Algodon Mansion
Buenos Aires Argentina South America
When you book Algodon Mansion in Buenos Aires, Argentina through our Tablet Plus partnership, your stay includes room upgrades and a hotel credit.
Exclusive Booking Perks
- Upgrade to next room category, based upon availability at check-in
- 100 USD hotel credit per room, per stay (2 night minimum, valid towards incidentals)
- Complimentary welcome drink per guest, per stay
- Welcome treat in room on arrival
Location
Retiro bridges the grandeur of old Buenos Aires with the restless energy of the waterfront. The neighbourhood rises from the Río de la Plata estuary in terraced streets lined with French Beaux-Arts facades and belle époque apartment buildings, their wrought-iron balconies spilling bougainvillea over wide sidewalks. To the south, the glass towers of Puerto Madero catch the river light; to the west, Recoleta's tree-shaded avenues hum with gallery openings and late-afternoon café society. Walk a few blocks in any direction and the city's layered history reveals itself: neoclassical railway stations, markets fragrant with grilled provoleta, corner bookshops stacked floor to ceiling with poetry collections.
Buenos Aires has absorbed waves of European immigration since the 19th century, and that melting pot leaves its mark everywhere. Spanish echoes in the cadence of Rioplatense dialect, Italian in the passion for pasta and espresso, Eastern European in the pastry shops. The city's federalization in 1880 gave it a distinct identity, neither province nor mere capital, and that autonomy shows in its cultural confidence.
Aeroparque Jorge Newbery sits four kilometres north along the river, convenient for domestic arrivals. Ezeiza International lies 29 kilometres south for long-haul connections.
The property sits just 200 metres from Aramburu, where two Michelin stars illuminate a creative tasting menu built around maritime-inspired plates and Angus beef finished with ulva tacos. Don Julio, the parrilla that needs no introduction, grills world-class cuts 3.4 kilometres north in Palermo; chef Pablo Rivero's reputation is deserved. For contemporary refinement, Crizia's loft-style dining room sits 4.5 kilometres away, ideal for evenings that require a certain polish. Book ahead for any of these; Buenos Aires takes its dining seriously, and tables vanish fast.

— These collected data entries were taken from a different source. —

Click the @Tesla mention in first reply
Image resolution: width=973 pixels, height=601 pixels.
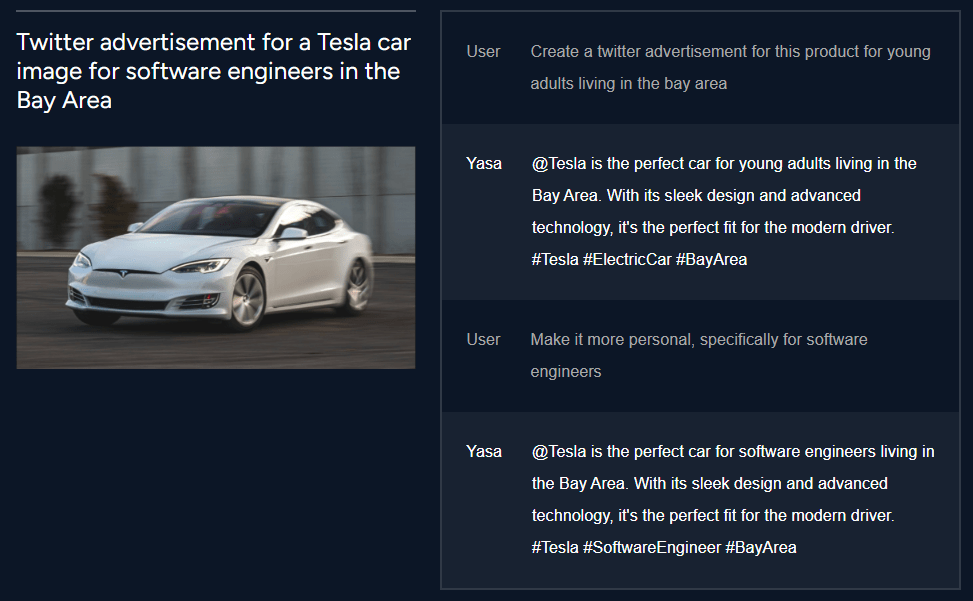click(x=559, y=164)
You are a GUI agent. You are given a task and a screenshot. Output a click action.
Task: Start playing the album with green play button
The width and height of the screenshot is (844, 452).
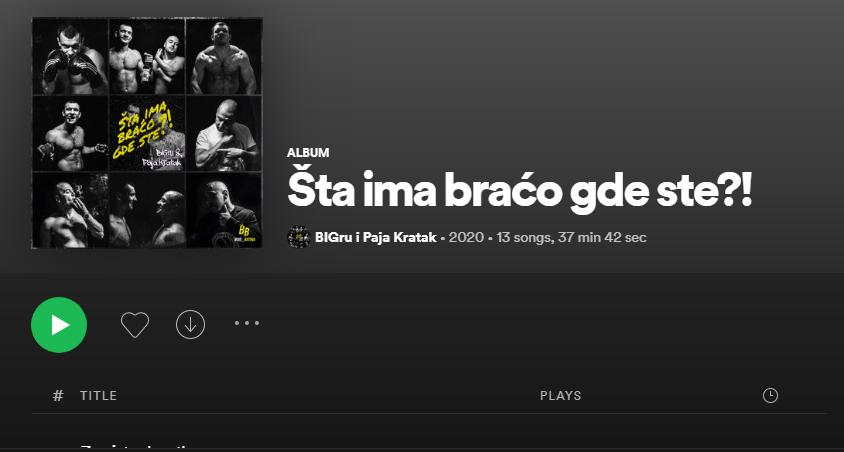tap(59, 325)
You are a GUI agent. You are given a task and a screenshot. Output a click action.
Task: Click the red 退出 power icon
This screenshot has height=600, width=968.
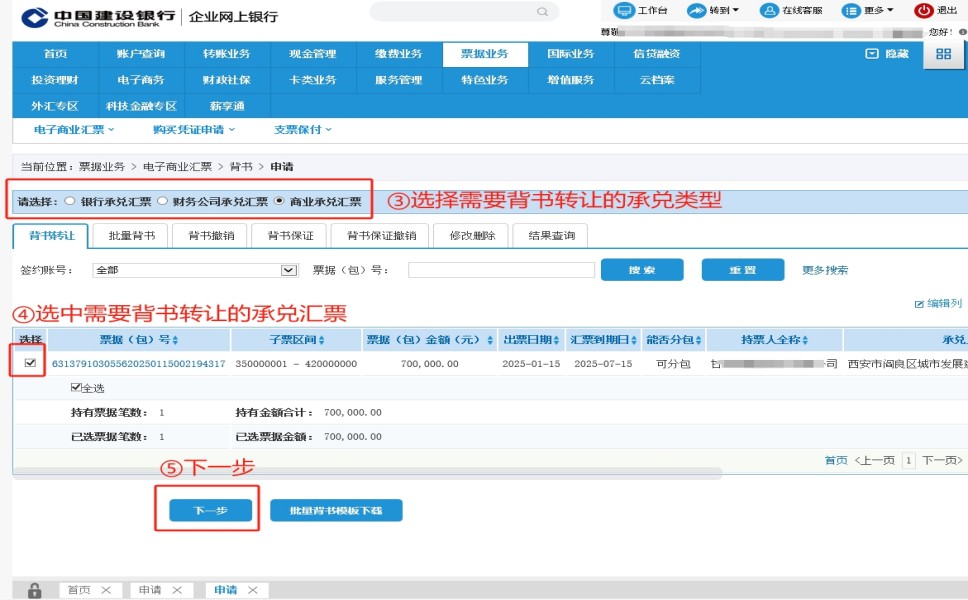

The Mercado de San Telmo, 3.4 kilometres south, sprawls through a century-old iron-and-glass pavilion where vendors sell everything from empanadas de carne to fresh chimichurri by the jar. The Reserva Ecológica Costanera Sur, less than four kilometres away, offers walking trails along the estuary where herons fish in the reeds and the city skyline fades behind scrubland. On Sundays, San Telmo's cobbled streets fill with antique stalls and tango dancers performing for passing crowds. Start your exploration early; the city's rhythm accelerates as the day unfolds.
Summer, December through February, brings high-twenties heat and sudden afternoon thunderstorms that clear the air and send porteños to shaded plazas. The light turns golden and languid; terraces stay full until midnight.
Autumn, March to May, is the ideal season. Temperatures settle into the low twenties by day, crisp at night, and the jacarandas bloom purple along Avenida Alvear. Rain eases, crowds thin, and the city's café culture reaches its peak.
Winter, June through August, hovers around mid-teens with occasional dips below ten degrees after dark. The theatre and opera seasons intensify, and steakhouses fill with locals lingering over Malbec. Spring, September to November, warms gradually, the city greening as it builds toward the December rush.